## Отрывок для чтения:
______

В проекте же всеподданнейшей записки решено было внести дополнительное разъяснение о причине забывчивости депутата: «В свою очередь действительный статский советник Пуришкевич, давая судебному следователю показания в качестве свидетеля, заявил… все участники вечеринки были в веселом настроении – пили вино».
Подобным заявлением Пуришкевич вставал в глухую оборону и фактически отказывался брать на себя вину, как это он сделал ночью 17 декабря.
Депутат вообще отрицал факт ночной встречи с городовым и ставил его в положение клеветника, решившего его оговорить.
Кроме того, Владимир Митрофанович вел себя весьма дерзко по отношению к следственным органам и полиции.
Серьезность заявлений Пуришкевича, его опровержение всего, что говорил Власюк, заставила следствие подвергнуть полицейского и дворецкого Бужинского, который, как выясняется из рассказа, и позвал его во дворец, очной ставке.

______

[Данные для привязки к пиксельным координатам]
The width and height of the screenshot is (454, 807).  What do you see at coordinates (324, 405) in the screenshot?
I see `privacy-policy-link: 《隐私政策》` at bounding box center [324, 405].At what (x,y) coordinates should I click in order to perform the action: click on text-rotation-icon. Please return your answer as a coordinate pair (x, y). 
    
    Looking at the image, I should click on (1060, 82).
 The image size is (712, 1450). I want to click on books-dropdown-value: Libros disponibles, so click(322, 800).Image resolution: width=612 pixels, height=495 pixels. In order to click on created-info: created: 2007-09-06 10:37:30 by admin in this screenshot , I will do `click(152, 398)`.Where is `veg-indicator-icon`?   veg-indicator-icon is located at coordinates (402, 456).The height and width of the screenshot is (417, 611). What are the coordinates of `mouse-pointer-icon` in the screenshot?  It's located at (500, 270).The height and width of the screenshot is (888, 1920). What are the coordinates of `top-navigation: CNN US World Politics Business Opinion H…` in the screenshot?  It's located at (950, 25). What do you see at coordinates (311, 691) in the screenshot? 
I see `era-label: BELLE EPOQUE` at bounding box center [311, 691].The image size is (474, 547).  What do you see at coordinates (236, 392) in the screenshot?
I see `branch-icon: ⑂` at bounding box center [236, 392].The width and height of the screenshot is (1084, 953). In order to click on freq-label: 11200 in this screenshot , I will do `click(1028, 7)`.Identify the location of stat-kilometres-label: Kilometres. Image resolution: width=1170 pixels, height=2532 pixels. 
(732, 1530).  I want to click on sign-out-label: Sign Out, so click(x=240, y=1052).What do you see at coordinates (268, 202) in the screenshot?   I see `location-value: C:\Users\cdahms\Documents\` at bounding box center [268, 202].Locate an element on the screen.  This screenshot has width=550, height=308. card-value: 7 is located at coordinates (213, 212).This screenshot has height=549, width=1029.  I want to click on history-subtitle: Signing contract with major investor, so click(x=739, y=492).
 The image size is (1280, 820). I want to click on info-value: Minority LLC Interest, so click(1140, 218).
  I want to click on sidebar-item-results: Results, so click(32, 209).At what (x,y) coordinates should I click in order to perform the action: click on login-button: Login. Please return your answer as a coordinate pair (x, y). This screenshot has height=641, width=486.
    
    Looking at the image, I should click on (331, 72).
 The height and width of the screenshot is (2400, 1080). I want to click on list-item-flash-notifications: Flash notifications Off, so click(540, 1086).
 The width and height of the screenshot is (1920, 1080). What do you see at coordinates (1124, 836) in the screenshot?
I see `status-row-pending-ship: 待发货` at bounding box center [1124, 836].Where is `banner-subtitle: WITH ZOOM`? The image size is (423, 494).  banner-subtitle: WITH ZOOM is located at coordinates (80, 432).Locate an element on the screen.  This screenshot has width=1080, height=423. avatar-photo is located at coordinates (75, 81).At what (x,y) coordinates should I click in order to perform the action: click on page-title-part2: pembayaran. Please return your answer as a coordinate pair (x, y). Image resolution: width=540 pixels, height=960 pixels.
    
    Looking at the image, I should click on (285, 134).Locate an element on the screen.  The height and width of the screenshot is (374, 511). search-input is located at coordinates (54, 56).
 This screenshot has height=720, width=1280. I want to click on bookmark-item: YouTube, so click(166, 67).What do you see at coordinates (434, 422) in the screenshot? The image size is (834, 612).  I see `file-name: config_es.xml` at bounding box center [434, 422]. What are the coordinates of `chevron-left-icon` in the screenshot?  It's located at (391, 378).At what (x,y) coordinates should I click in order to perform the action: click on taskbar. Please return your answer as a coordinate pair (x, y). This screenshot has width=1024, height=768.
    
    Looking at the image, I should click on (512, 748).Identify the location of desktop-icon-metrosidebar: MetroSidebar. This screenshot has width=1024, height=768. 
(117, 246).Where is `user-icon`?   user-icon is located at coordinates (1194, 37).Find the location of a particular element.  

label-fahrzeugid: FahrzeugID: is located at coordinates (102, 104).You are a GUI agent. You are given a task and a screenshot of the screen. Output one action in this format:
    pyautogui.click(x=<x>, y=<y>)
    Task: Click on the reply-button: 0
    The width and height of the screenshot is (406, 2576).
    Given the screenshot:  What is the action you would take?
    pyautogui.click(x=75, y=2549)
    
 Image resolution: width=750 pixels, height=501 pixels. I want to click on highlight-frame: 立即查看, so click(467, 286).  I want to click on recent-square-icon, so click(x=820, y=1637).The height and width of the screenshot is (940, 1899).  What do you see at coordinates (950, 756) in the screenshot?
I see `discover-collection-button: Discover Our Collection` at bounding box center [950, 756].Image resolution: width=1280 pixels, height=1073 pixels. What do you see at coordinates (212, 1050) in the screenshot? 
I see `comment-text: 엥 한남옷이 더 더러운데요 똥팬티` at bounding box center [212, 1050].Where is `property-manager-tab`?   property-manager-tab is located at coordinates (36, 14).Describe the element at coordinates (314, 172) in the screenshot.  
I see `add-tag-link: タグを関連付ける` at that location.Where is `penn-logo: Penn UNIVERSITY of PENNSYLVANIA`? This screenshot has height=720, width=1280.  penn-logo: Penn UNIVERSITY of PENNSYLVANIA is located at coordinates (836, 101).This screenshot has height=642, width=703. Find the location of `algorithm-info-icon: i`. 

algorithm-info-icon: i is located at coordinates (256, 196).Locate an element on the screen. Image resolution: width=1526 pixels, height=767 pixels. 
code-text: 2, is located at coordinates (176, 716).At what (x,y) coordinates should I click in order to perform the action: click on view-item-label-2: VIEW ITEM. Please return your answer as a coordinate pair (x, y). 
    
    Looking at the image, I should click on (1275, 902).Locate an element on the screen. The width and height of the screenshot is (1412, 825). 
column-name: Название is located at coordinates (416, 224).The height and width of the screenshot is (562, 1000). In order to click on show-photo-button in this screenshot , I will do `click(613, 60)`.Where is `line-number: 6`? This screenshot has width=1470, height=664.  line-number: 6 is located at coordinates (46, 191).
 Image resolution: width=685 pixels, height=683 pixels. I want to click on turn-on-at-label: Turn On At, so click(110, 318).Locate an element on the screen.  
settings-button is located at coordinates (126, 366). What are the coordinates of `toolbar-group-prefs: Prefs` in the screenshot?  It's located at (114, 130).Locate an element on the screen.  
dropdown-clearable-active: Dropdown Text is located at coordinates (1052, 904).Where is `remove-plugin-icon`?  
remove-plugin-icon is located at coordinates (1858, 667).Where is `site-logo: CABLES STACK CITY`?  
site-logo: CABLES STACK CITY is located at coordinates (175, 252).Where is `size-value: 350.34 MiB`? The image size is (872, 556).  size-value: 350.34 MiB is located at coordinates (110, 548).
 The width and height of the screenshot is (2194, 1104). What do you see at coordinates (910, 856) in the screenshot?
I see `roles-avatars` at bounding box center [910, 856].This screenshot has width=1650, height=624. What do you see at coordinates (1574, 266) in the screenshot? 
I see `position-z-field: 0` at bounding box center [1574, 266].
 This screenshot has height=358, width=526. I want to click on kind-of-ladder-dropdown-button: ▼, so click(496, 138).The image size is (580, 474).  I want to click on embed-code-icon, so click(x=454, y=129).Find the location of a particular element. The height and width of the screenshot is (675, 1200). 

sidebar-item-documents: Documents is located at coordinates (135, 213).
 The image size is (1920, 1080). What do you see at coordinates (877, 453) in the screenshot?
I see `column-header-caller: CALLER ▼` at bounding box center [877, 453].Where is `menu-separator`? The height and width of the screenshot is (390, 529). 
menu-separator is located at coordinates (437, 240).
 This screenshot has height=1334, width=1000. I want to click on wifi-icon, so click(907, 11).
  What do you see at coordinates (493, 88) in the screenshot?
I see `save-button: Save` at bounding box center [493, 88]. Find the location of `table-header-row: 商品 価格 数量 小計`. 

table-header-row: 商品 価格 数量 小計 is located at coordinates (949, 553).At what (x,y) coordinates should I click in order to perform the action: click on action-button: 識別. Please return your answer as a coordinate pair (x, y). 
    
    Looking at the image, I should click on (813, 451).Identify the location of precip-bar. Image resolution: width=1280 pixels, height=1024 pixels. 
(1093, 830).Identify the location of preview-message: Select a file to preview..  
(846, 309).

______

## Задания к упражнению:
(a) Ответьте на вопросы по отрывку о показаниях Пуришкевича, каждый ответ с новой строки под той же пометой.
(i) Какой чин Пуришкевича назван в проекте всеподданнейшей записки?
(ii) Что, согласно показаниям Пуришкевича, пили участники вечеринки?
(iii) Кого вместе с полицейским следствие подвергло очной ставке?
(b) Продолжите отрывок о показаниях Пуришкевича, начав сразу после его последнего предложения.

## Ответы к упражнению:
(a)
(i) Действительный статский советник.
(ii) Вино.
(iii) Дворецкого Бужинского.

(b)
Думается, следователь Ставровский был удивлен тем, что произошло на его глазах. И вот что сообщает документ: «Власюк остался при своем первоначальном показании, что его пригласил Бужинский, которого он знает около 2 лет, и несмотря на то, что в указанную ночь было очень темно и улицы были плохо освещены, ошибиться он не мог. Бужинский же утверждал, что позвал Власюка к князю не он».
Зачем же тогда была затеяна вся эта история с цианистым калием? Был ли у нее смысл? Был ли смысл у всех этих тягучих подробностей, созданных в мемуарах постфактум?
Да, он был – если мы уберем из этой истории цианистый калий, как того требует от нас прокурорское дело: яда в теле не обнаружено.
Байка с ядом должна была сыграть роль отвлекающего эпизода. А все последующие события из мемуаров, сплетен, поддельных документов предлагают нам как минимум двух, а то и трех случайных убийц, участников якобы спонтанного акта политических психопатов.
Один из них – Феликс, который описывает свой выстрел в подвале дома.
Другой – бегущий Пуришкевич, стреляющий на ходу по жертве на улице: «Выхватил из кармана мой „Саваж“». А затем: «Я бросился за ним вдогонку и выстрелил».
И третий – Дмитрий Павлович, по словам Феликса, убивший во дворе собаку.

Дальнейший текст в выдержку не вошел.